§ **Stored items from a collection**

┄┄┄┄┄┄┄┄┄┄┄┄┄┄┄┄┄┄┄┄

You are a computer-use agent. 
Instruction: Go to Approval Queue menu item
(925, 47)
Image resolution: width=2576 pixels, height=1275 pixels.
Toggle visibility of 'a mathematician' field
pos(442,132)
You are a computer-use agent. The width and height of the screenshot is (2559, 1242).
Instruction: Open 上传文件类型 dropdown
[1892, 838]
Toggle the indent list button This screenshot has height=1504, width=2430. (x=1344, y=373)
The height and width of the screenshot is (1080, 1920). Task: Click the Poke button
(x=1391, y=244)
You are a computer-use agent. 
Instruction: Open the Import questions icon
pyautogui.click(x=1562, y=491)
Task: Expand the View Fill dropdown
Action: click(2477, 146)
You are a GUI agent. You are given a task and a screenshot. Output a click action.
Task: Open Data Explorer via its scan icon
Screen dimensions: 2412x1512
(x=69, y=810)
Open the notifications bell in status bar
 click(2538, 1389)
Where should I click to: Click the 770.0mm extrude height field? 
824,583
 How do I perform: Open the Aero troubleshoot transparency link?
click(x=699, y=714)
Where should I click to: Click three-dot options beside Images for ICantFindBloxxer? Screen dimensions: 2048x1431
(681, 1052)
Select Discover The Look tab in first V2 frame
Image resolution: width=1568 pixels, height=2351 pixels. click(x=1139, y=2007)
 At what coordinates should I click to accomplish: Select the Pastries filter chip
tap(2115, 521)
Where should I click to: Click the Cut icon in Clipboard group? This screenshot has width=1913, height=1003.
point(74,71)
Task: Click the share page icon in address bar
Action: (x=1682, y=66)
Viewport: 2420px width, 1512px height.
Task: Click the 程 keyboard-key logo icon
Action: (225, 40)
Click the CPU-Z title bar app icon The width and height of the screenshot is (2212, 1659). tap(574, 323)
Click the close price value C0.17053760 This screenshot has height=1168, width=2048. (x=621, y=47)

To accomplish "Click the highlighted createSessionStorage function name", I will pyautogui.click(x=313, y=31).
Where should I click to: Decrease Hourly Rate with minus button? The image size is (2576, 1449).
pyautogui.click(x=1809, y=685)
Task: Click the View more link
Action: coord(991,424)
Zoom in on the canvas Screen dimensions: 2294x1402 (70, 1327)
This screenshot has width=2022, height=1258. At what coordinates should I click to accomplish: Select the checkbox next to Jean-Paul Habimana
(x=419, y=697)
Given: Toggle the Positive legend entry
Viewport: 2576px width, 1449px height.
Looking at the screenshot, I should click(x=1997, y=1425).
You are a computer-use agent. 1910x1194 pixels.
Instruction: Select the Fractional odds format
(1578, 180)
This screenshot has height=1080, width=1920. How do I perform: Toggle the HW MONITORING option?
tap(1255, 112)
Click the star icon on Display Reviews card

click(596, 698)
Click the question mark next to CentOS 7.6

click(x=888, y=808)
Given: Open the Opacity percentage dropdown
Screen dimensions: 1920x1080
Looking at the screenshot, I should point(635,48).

┄┄┄┄┄┄┄┄┄┄┄┄┄┄┄┄┄┄┄┄

§ **Assignment**
All records shown above are to be reproduced without any alteration.

§ **Written answer**
You are a computer-use agent. 
Instruction: Go to Approval Queue menu item
(925, 47)
Image resolution: width=2576 pixels, height=1275 pixels.
Toggle visibility of 'a mathematician' field
pos(442,132)
You are a computer-use agent. The width and height of the screenshot is (2559, 1242).
Instruction: Open 上传文件类型 dropdown
[1892, 838]
Toggle the indent list button This screenshot has height=1504, width=2430. (x=1344, y=373)
The height and width of the screenshot is (1080, 1920). Task: Click the Poke button
(x=1391, y=244)
You are a computer-use agent. 
Instruction: Open the Import questions icon
pyautogui.click(x=1562, y=491)
Task: Expand the View Fill dropdown
Action: click(2477, 146)
You are a GUI agent. You are given a task and a screenshot. Output a click action.
Task: Open Data Explorer via its scan icon
Screen dimensions: 2412x1512
(x=69, y=810)
Open the notifications bell in status bar
 click(2538, 1389)
Where should I click to: Click the 770.0mm extrude height field? 
824,583
 How do I perform: Open the Aero troubleshoot transparency link?
click(x=699, y=714)
Where should I click to: Click three-dot options beside Images for ICantFindBloxxer? Screen dimensions: 2048x1431
(681, 1052)
Select Discover The Look tab in first V2 frame
Image resolution: width=1568 pixels, height=2351 pixels. click(x=1139, y=2007)
 At what coordinates should I click to accomplish: Select the Pastries filter chip
tap(2115, 521)
Where should I click to: Click the Cut icon in Clipboard group? This screenshot has width=1913, height=1003.
point(74,71)
Task: Click the share page icon in address bar
Action: (x=1682, y=66)
Viewport: 2420px width, 1512px height.
Task: Click the 程 keyboard-key logo icon
Action: (225, 40)
Click the CPU-Z title bar app icon The width and height of the screenshot is (2212, 1659). tap(574, 323)
Click the close price value C0.17053760 This screenshot has height=1168, width=2048. (x=621, y=47)

To accomplish "Click the highlighted createSessionStorage function name", I will pyautogui.click(x=313, y=31).
Where should I click to: Decrease Hourly Rate with minus button? The image size is (2576, 1449).
pyautogui.click(x=1809, y=685)
Task: Click the View more link
Action: coord(991,424)
Zoom in on the canvas Screen dimensions: 2294x1402 (70, 1327)
This screenshot has width=2022, height=1258. At what coordinates should I click to accomplish: Select the checkbox next to Jean-Paul Habimana
(x=419, y=697)
Given: Toggle the Positive legend entry
Viewport: 2576px width, 1449px height.
Looking at the screenshot, I should click(x=1997, y=1425).
You are a computer-use agent. 1910x1194 pixels.
Instruction: Select the Fractional odds format
(1578, 180)
This screenshot has height=1080, width=1920. How do I perform: Toggle the HW MONITORING option?
tap(1255, 112)
Click the star icon on Display Reviews card

click(596, 698)
Click the question mark next to CentOS 7.6

click(x=888, y=808)
Given: Open the Opacity percentage dropdown
Screen dimensions: 1920x1080
Looking at the screenshot, I should point(635,48).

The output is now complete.